Web_Scraping_and_APIs
REST APIs and Robust Authentication
Why?
In the age of modern data-driven applications, REST APIs are the highways through which information flows between systems. For ML pipelines, this is crucial; external APIs allow us to enrich datasets with product details, behavioral logs, customer reviews and more – durectly from e-commerce platforms, CRMs, IoT devices or public services. In DataOps, mastering API interaction is essential to:
- Ingest realtime or external data into pipelines.
- Ensure data freshness and variety for feature engineering.
- Build scalable and secure systems that interface with external data providers
When is this relevant?
- When your ML use case requires external enrichment (e.g., product details, user activity).

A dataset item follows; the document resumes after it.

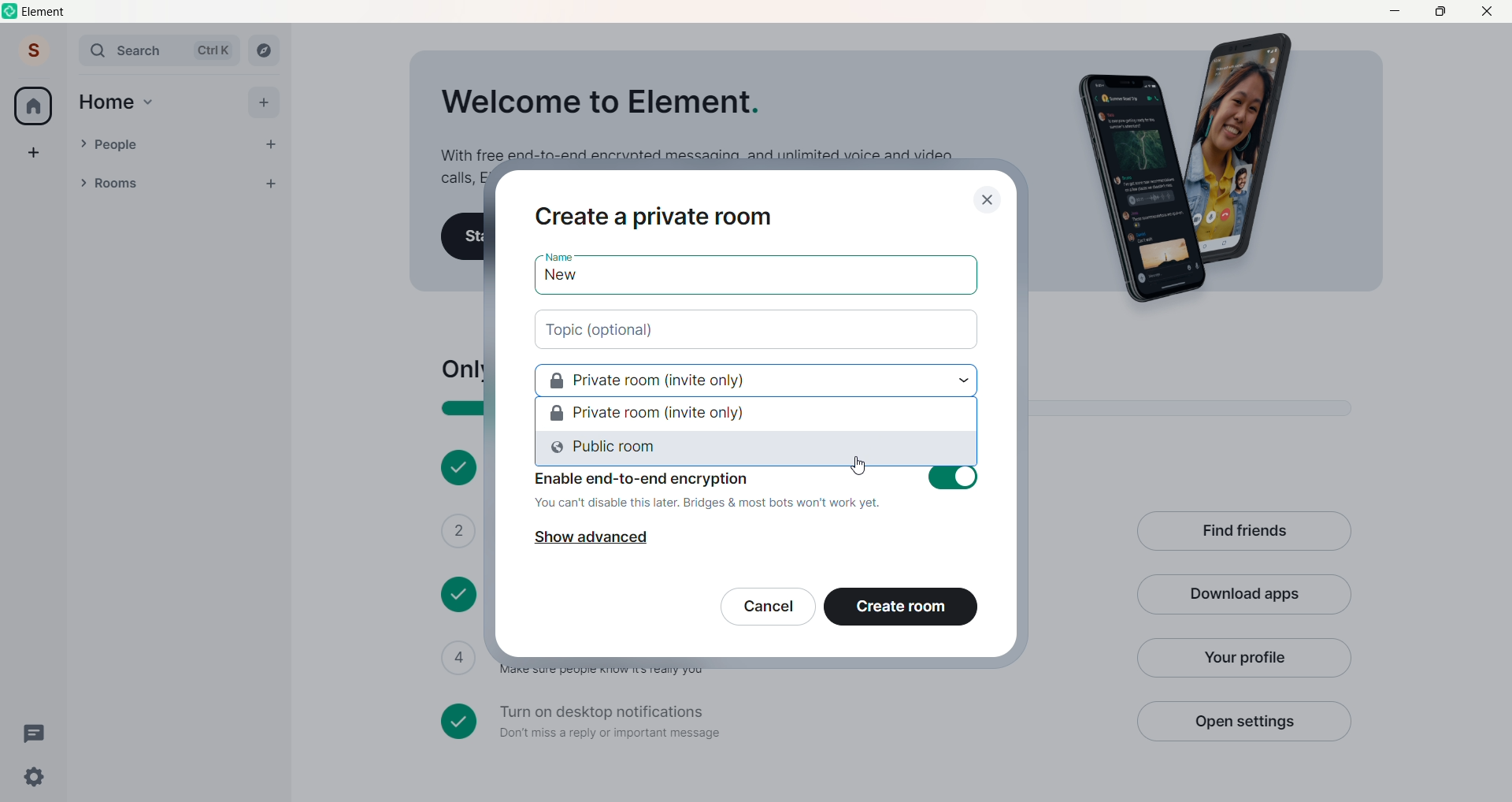 This screenshot has height=802, width=1512. I want to click on set room privacy, so click(754, 379).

- When data is not stored in a centralized data lake but needs to be pulled from a third-party service.
- When working with APIs from e-commerce, financial, logistics or public datasets.

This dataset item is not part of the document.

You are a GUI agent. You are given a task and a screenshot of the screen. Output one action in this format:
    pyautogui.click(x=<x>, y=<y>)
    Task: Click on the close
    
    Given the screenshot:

- When integrating with SaaS tools like Stripe, Shopify, Salesforce....
What will we cover?
RESTful Architecture: Principles, verbs, statelessness, endpoints Request anatomy: Headers, query params, path params, body Authentication: API key, Bearer token, OAuth2 - when and how to use Pagination: Strats: offset and limit, cursor based Rate limiting: Avoiding throttling and respecting quotas Sync vs. Async: When to use synchronous vs asynchronous APIs
Rest: What is it really?
REST stands for REpresentational State Transfer – a lightweight architecture that treats everything as a resource.
- You use HTTP verbs to act:
- GET/products -> retrieve
- POST/products -> create
- PUT/products -> update
- DELETE/products -> remove Statelessness means: the server doesn't remember who you are, each request must contain everything it needs.
Anatomy of an API request
GET/products?category=phones&page=2HTTP/1.1
HOST: api.shop.com AUTH: Bearer Accept: application/json
- Headers: metadata like auth, content-type
- Query params: filters (?category=phones&page=2)
- Body: used in POST, PUT, GET to send data (usually JSON)
Authentication deep dive
| Method | Use Case | Example |
|---|---|---|
| API key | Simple services or internal APIs | ?api_key=123 |
| Bearer Token | More secure, time-limited access | Authentication: Bearer |
| OAuth2 | Third-party auth(e.g., google, twitter) | Redirect to auth, get token |
| Use Bearer tokens for production-grade ingestion pipelines |
Pagination & Rate Limiting
APIs don't give you everything at once, you need to page through
- Offset-based: ?page=2&limit=100
- Cursor-based: ?after=last_id Rate limiting: APIs will cut you off after a certain number of requests. Check headers like: X-RateLimit-Limit: 500 X-RateLimit-Remaining: 100 Retry-After: 120 Always respect the APIs quote to avoid bans
Sync vs. Async APIs
| Type | When to Use | Characterstics |
|---|---|---|
| Synchromous | For small, immediate responses | Fast, blocking |
| Asynchronous | When requests take time (e.g., large processing) | Return job ID, poll status |
Data formats & Serialization
Why?
Data retrieved from APIs – especially in real-world systems – is typically nested, verbose, and unstructured. For machine learning pipelines to consume this data efficiently:
- It must be flattened, cleaned and store in compact formats
- the data must be transformed from raw API responses (JSON, XML) into formats optimized for storage, performance and ML processing (Avro, Parquet) Without this transformation layer, even well-designed ingestion pipelines become a bottleneck due to :
- high memory consumption
- slow I/O operatios
- poor integration with data processing engines (e.g., spark, dask) Thus, format handling and serialization is a critical competency in production-grade DataOps.
When is this important?
- When you're ingesting large or deeply nested data from APIs
- When your data needs to be stored in an ML-friendly format (columnar, compressed, binary)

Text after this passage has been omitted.